Physical Process Contributions to the Development of a Super Explosive Cyclone Over the Gulf Stream

Abstract

Contributions of different physical processes to the development of a super explosive cyclone (SEC) migrating over the Gulf Stream with the maximum deepening rate of 3.45 Bergeron were investigated using the ERA5 atmospheric reanalysis from European Centre for Medium-Range Weather Forecasts (ECMWF). The evolution of the SEC resembled the Shapiro-Keyser model. The moisture transported to the bent-back front by easterlies from Gulf Stream favored precipitation and enhanced the latent heat release. The bent-back front and warm front were dominated by the water vapor convergence in the mid-low troposphere, the cyclonic-vorticity advection in the mid-upper troposphere and the divergence in the upper troposphere. These factors favored the rapid development of the SEC, but their contributions showed significant differences during the explosive-developing stage. The diagnostic results based on the Zwack-Okossi equation suggested that the early explosive development of the SEC was mainly forced by the diabatic heating in the mid-low troposphere.
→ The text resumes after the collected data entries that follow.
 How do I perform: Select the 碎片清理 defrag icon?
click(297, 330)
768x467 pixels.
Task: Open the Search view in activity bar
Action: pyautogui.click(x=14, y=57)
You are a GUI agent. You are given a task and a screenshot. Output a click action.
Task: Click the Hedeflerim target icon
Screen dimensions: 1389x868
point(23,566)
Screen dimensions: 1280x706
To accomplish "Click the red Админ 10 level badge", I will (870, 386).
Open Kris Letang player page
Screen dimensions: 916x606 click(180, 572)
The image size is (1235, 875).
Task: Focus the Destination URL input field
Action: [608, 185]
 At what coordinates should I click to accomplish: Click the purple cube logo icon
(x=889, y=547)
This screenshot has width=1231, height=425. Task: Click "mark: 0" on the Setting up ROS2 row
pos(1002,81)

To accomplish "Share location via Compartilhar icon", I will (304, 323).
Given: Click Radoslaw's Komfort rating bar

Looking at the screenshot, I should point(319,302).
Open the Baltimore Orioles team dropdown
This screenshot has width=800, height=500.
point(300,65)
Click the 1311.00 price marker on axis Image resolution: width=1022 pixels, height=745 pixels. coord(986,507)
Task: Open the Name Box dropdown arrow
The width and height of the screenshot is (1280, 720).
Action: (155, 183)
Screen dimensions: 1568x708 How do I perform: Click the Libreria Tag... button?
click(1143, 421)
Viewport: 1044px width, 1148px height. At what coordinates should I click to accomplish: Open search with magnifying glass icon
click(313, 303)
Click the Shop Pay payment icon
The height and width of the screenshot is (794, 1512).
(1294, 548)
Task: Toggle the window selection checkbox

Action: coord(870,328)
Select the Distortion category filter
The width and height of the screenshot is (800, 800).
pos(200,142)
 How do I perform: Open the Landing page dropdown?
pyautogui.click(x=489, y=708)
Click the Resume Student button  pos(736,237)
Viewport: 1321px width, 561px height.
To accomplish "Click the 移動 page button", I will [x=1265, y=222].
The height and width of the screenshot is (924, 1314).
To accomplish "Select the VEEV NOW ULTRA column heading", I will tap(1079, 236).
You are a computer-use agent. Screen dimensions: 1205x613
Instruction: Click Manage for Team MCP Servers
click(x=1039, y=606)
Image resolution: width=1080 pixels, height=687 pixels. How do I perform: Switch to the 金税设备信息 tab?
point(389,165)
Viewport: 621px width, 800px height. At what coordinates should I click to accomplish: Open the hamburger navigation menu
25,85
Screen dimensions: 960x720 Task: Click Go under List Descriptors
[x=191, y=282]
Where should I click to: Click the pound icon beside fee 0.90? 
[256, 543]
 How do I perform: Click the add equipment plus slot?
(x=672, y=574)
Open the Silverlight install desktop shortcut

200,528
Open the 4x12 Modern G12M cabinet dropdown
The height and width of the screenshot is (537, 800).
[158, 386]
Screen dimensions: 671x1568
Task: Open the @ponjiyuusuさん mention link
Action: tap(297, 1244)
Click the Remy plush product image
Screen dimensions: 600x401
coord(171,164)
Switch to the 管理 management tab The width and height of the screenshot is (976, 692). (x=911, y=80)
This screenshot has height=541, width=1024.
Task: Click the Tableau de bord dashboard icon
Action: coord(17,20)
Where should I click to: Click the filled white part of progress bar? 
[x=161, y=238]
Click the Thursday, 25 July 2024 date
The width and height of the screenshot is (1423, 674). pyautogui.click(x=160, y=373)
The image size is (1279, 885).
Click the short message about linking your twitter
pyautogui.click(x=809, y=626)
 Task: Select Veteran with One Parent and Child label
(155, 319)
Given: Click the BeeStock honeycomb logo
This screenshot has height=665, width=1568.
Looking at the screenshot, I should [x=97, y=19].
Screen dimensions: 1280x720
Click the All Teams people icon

From the early explosive-developing moment to maximum-deepening-rate moment, the diabatic heating, warm-air advection and cyclonic-vorticity advection were all enhanced significantly, their combination forced the most explosive development, and the diabatic heating had the biggest contribution, followed by the warm-air advection and cyclonic-vorticity advection, which is different from the previous studies of ECs over the Northwestern Atlantic. The cross section of these factors suggested that during the rapid development, the cyclonic-vorticity advection was distributed and enhanced significantly in the mid-low troposphere, the warm-air advection was strengthened significantly in the mid-low and upper troposphere, and the diabatic heating was distributed in the middle troposphere.